The 512 MB (wasn't aware of a 1024 MB one) was the GT, which was ironically faster of a GPU outright, almost matching the GTX/Ultra.
And the GTX 1060s were just different GPUs too, even though they carried the same name.
That's actually a different discussion altogether, where nVidia names stuff the same that isn't the same. But the GPUs that were the same with different VRAM amounts were fine IMO; no foul play there. It gave you choice. Today, though, no choice to say "I want this GPU with more VRAM".
And, it shows that how poor AMD's real situation is in the market.
Yesterday's Intel Arc GPU achieved same sales numbers as AMD GPUs.
Are you being obtuse or what? Come on, you're smarter than this so don't pretend otherwise. I know a lot of people give you a hard time for some points you make but I credit you a bit more. You're smart. Which makes the points you tend to make like this confusing to me.
Like I said, a lot of people know nVidia has a market share (and mind share) monopoly, and that AMD has the opposite issue in the GPU space, to the tune that even newcomer Intel has a market share competing with AMD (though Intel arguable still has the same mindshare thing going on over AMD but with CPUs).
You pointing this out for its own sake is what I called out.
I ask again, why?
You come into a broader discussion about nVidia and offering low VRAM amounts, and just went "AMD has low market share", and then you're going to sit there pretend to be tone deaf? Like, really?
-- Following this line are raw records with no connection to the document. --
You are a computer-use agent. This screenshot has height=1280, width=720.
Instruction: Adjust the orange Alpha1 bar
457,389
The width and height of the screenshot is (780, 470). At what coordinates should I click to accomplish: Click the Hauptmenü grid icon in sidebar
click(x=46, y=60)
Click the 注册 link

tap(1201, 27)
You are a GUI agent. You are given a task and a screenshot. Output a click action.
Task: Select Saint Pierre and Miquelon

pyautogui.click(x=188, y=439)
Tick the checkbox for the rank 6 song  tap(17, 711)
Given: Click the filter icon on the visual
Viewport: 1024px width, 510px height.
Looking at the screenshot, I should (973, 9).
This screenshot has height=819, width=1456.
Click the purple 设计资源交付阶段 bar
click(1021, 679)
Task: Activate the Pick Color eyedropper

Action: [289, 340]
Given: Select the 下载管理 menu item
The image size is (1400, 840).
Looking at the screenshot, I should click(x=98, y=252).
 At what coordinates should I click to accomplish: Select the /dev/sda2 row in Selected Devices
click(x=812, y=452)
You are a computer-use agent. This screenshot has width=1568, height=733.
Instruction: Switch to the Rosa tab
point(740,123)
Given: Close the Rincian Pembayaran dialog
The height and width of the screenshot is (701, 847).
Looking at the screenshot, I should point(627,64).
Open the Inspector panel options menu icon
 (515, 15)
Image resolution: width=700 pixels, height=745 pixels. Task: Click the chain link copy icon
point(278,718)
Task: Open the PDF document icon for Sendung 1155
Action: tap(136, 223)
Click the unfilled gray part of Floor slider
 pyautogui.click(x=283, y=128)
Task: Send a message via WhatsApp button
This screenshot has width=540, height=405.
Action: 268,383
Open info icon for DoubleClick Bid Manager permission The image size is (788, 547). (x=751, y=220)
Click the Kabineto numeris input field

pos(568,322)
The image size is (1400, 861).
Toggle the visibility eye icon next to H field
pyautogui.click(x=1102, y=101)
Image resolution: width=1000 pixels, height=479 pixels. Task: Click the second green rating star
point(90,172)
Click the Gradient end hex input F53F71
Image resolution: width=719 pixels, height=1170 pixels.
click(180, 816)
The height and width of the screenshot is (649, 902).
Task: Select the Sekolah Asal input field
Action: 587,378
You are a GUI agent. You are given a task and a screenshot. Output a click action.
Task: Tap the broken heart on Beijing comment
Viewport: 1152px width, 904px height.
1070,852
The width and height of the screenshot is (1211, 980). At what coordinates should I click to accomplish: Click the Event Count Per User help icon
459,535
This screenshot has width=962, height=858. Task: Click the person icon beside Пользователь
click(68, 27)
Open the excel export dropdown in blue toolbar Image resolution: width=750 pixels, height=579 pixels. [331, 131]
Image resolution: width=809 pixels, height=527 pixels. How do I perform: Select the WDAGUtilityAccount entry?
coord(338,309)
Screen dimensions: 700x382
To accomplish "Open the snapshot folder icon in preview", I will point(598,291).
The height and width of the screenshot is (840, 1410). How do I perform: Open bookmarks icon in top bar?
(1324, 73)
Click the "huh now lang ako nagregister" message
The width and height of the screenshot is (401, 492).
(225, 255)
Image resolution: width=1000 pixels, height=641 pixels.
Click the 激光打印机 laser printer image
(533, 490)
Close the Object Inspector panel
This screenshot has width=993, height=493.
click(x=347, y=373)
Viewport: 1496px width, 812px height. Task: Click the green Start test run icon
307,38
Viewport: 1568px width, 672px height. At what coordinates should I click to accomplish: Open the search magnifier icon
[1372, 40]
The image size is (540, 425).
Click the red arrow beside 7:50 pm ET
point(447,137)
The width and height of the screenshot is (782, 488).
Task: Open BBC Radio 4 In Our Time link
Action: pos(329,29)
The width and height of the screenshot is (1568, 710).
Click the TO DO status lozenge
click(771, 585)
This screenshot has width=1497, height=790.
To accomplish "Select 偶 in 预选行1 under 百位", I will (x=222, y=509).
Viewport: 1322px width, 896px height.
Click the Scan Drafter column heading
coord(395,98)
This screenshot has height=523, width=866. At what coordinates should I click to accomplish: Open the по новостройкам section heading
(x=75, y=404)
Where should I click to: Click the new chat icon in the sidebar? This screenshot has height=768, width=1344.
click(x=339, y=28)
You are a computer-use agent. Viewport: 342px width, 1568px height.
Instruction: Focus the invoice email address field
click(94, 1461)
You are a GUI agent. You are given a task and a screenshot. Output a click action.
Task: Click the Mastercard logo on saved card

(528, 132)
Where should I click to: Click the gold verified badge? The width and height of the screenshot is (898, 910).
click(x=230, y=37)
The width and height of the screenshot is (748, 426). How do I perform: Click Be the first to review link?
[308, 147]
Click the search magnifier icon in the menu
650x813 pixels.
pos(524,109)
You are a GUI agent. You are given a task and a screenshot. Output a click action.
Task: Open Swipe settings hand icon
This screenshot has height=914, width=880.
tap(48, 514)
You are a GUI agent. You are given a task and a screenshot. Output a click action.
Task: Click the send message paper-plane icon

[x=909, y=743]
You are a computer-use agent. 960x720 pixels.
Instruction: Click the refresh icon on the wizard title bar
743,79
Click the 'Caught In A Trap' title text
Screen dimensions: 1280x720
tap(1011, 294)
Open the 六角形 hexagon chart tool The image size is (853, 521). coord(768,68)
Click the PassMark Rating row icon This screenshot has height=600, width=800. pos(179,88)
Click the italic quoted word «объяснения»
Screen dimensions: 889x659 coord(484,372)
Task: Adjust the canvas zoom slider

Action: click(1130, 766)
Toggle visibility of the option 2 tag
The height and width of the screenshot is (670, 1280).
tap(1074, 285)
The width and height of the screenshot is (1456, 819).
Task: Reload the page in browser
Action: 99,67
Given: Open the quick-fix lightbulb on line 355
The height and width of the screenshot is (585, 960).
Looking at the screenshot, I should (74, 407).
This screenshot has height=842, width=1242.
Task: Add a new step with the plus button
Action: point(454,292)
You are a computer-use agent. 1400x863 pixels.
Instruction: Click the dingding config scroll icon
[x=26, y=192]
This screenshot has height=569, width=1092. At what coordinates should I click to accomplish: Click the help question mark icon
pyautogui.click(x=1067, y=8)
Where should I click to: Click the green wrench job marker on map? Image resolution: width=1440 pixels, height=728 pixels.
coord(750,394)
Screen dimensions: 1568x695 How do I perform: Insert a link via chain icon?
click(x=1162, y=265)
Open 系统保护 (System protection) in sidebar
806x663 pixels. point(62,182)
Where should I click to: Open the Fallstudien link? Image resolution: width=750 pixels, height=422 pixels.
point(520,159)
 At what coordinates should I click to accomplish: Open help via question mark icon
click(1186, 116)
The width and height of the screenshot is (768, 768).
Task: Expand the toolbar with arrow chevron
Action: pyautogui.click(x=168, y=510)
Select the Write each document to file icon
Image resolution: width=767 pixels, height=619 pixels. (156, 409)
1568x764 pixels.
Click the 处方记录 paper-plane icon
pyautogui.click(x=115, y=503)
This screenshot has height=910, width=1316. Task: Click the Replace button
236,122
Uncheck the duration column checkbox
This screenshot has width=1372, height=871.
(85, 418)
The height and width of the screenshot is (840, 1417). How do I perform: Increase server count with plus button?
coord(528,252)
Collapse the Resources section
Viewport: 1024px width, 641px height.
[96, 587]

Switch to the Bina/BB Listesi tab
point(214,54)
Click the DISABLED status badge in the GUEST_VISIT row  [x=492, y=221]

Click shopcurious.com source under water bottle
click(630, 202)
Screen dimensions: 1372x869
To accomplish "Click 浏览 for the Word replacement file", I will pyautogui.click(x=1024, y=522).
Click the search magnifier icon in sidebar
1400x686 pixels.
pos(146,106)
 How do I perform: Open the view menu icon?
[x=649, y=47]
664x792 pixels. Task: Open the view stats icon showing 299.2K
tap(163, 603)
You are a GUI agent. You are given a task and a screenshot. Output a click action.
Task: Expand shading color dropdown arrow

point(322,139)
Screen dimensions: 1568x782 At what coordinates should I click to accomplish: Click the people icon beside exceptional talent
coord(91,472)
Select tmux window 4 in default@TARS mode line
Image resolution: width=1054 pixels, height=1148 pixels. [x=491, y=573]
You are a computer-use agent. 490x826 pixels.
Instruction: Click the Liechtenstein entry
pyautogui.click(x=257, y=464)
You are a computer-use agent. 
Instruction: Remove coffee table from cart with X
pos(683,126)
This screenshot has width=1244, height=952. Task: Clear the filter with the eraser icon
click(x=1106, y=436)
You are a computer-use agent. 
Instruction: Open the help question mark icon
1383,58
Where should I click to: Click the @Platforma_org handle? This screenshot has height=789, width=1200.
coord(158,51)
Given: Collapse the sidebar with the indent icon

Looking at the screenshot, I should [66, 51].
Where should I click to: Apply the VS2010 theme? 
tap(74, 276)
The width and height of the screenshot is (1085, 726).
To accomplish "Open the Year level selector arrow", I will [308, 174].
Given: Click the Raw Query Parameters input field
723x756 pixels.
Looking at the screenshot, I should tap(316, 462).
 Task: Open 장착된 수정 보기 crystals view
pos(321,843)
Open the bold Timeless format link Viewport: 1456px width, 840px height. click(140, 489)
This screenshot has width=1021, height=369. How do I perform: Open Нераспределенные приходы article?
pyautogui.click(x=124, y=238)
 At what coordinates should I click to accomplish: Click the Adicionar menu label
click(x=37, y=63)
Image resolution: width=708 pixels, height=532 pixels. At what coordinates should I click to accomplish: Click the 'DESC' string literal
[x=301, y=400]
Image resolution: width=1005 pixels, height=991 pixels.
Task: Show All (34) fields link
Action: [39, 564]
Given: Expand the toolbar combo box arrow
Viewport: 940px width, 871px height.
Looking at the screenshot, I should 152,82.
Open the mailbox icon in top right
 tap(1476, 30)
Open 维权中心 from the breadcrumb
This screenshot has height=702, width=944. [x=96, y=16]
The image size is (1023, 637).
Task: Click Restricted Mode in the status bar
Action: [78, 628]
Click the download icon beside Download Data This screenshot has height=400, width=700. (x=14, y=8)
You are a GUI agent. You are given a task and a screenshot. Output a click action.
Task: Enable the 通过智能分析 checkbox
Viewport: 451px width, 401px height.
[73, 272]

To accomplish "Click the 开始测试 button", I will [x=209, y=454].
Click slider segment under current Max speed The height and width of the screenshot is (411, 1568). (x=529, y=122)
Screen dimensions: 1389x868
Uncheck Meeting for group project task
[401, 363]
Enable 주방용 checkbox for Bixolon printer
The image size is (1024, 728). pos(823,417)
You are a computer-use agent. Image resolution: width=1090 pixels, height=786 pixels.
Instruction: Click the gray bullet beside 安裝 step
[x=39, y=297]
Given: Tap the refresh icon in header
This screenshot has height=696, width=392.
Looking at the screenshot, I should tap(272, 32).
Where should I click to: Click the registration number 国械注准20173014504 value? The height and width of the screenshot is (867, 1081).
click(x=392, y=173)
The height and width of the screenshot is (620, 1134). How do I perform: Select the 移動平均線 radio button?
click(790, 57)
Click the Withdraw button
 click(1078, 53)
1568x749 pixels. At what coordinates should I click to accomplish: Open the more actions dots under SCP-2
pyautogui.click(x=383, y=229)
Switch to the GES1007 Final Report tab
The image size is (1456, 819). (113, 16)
You bring that particular point into unrelated discussions time, and time, and time again. And it's why I finally called it out.
In other words, time and place. You can make a correct point, which you did, but still be out of place. When you just bring it up for its own sake, you come off as just having your feathers rustled and needing to throw bias around in order to feel better. Normally I don't jump to that conclusion when people make a positive or negative opinion for or against a given brand, but I mean... when you do it all the time? Whether it's relevant or not? Yeah...
Btw, Nvidia released 4070 today with 12 GB VRAM, it has 3080 like performance, msrp $600.
That means, Nvidia identified their mistake about VRAM, and headed for the right direction.
Due to them being cheaper, more people may have gotten them for that though, yes. I think a pair of them may have been cheaper than the GTX or Ultra while being faster (at least in best case scenarios).